[Recorded information]:
*** Begin section ***

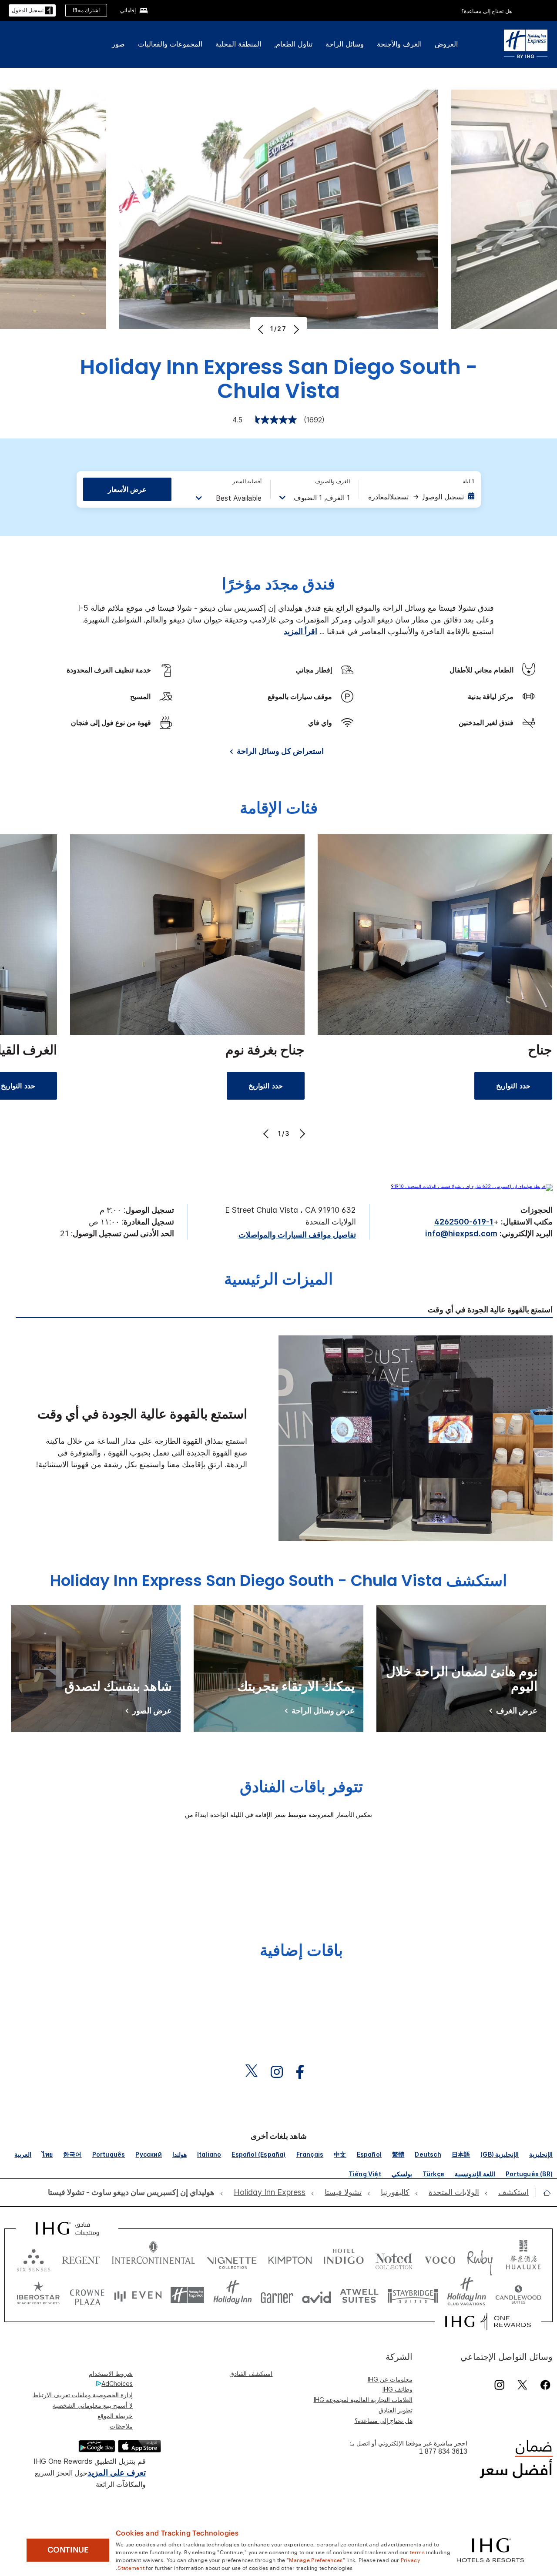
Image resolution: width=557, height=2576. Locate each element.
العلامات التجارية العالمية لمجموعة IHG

*** End section ***
*** Begin section ***

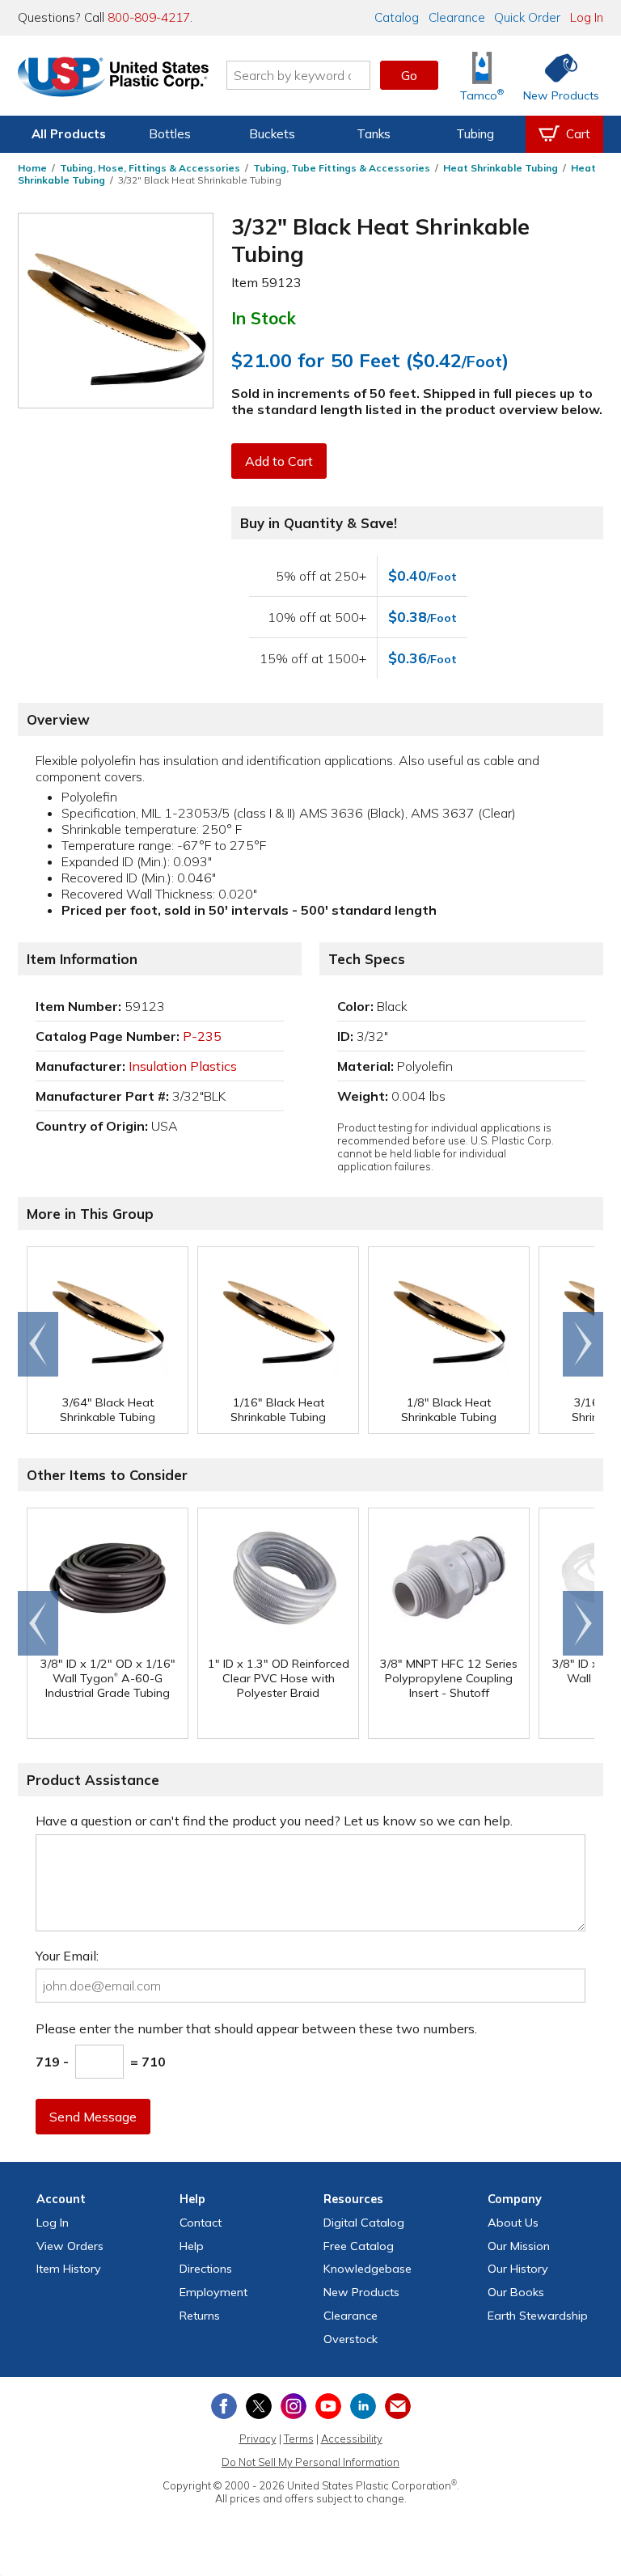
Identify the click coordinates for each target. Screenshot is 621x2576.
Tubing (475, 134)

*** End section ***
*** Begin section ***

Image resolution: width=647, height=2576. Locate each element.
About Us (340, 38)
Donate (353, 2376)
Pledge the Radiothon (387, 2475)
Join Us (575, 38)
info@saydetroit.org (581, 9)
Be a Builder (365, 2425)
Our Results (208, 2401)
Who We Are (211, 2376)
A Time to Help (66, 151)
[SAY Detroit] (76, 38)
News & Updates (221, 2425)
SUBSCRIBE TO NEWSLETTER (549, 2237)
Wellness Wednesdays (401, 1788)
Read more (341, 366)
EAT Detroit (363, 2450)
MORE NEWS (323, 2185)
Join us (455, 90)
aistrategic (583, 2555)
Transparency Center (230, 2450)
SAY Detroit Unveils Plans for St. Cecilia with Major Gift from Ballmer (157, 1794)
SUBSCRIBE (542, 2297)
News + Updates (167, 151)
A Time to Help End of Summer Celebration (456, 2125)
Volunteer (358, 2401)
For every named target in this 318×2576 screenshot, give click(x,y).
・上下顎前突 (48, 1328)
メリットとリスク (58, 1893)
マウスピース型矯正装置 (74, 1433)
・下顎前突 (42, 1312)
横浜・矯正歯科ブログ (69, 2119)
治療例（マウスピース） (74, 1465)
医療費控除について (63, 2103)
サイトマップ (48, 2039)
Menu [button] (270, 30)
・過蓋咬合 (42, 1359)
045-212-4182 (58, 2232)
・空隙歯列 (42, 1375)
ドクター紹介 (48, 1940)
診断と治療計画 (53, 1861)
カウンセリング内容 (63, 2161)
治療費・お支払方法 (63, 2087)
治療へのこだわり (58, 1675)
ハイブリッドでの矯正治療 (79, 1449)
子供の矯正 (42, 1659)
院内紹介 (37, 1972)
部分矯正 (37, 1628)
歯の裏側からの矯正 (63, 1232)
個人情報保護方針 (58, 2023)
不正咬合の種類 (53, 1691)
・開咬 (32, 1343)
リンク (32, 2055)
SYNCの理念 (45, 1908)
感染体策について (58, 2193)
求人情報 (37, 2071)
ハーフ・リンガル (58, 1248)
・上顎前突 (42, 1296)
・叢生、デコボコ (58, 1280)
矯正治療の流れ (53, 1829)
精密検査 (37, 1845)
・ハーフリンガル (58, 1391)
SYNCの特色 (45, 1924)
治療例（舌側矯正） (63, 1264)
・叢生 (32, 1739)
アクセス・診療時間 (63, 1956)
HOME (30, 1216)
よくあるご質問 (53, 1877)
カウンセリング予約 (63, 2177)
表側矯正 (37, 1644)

*** End section ***

[Problem to work on]:
How many of the lines above hold the word "Help"? State that number and nothing else.

[Written answer]:
2